====== DATA FOR PROCESSING

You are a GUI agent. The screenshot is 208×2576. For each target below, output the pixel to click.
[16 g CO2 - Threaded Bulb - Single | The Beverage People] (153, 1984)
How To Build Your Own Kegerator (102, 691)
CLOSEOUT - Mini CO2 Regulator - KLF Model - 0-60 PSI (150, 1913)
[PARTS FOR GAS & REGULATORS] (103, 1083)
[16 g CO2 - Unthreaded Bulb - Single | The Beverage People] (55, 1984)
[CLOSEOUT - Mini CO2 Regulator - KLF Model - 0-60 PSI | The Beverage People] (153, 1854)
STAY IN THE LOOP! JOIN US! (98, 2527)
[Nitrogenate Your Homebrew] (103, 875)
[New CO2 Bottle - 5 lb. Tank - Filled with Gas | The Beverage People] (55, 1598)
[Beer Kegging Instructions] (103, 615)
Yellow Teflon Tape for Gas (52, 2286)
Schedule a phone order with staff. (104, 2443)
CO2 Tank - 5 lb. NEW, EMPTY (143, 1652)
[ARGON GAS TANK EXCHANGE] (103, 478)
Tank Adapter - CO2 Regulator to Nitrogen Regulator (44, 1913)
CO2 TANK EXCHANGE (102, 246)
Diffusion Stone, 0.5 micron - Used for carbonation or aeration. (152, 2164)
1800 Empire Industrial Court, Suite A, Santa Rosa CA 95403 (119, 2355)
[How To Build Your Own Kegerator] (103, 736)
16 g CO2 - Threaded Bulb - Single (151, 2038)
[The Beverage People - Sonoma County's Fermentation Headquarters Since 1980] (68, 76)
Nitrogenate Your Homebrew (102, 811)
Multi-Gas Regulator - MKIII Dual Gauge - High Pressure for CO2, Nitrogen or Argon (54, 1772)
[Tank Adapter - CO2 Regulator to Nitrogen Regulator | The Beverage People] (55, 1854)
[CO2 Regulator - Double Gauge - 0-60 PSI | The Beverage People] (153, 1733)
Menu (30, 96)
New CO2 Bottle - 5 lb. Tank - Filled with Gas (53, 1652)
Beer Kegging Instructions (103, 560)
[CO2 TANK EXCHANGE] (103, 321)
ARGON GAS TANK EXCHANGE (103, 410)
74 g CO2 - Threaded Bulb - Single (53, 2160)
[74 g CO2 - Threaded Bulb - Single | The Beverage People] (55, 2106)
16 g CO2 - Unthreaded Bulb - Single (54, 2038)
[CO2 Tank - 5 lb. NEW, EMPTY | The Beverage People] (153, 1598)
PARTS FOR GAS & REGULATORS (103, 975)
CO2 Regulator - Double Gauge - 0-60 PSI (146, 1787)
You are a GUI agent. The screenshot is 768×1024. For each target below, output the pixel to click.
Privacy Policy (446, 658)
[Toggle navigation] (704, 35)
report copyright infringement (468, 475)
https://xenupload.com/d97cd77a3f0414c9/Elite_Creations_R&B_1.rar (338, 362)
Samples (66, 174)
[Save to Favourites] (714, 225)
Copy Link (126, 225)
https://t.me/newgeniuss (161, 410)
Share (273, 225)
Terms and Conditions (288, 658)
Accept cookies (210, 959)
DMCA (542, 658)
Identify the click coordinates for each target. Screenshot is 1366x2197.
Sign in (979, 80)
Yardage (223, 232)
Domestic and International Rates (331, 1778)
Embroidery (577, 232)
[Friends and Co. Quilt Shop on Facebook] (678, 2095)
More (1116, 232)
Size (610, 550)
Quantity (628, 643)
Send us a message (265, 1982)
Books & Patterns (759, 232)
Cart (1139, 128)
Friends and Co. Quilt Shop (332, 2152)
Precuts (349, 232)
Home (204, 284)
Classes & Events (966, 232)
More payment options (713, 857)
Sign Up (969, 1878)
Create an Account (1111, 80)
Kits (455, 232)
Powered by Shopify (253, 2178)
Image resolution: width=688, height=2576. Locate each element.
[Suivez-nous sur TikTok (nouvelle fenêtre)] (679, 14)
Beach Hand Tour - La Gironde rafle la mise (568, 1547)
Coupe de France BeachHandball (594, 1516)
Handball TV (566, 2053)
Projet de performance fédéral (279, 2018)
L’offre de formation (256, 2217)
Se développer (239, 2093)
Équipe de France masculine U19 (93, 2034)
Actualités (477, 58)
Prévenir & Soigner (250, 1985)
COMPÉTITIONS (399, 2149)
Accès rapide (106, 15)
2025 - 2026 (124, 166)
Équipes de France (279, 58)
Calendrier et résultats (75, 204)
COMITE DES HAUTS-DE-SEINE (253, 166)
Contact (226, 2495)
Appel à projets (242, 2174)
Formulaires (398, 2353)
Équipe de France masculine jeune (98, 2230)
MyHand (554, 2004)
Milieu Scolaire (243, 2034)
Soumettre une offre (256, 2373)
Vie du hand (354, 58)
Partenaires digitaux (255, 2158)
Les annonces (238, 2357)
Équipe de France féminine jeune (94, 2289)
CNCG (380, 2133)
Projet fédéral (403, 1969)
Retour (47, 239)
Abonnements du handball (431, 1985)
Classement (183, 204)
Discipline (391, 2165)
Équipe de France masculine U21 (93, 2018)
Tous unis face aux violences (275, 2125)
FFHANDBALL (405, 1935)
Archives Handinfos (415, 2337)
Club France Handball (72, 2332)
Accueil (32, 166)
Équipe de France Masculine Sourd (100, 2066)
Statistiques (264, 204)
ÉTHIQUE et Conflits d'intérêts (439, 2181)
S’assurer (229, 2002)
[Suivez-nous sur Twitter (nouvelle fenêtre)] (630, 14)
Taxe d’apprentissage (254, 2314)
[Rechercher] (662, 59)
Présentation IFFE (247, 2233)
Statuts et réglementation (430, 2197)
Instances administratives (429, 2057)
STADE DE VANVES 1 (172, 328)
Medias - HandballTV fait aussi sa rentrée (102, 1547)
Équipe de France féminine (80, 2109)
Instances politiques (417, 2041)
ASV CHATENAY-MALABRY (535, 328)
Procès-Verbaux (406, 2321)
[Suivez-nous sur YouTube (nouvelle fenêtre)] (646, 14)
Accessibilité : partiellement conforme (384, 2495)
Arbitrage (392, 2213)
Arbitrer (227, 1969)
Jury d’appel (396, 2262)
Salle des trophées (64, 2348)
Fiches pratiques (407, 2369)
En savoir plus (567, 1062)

============

WHAT TO PRODUCE
Check the entries above line by line and return each one containing the word "nouvelle".

SOLUTION TO THIS PROBLEM
[Suivez-nous sur TikTok (nouvelle fenêtre)] (679, 14)
[Suivez-nous sur Twitter (nouvelle fenêtre)] (630, 14)
[Suivez-nous sur YouTube (nouvelle fenêtre)] (646, 14)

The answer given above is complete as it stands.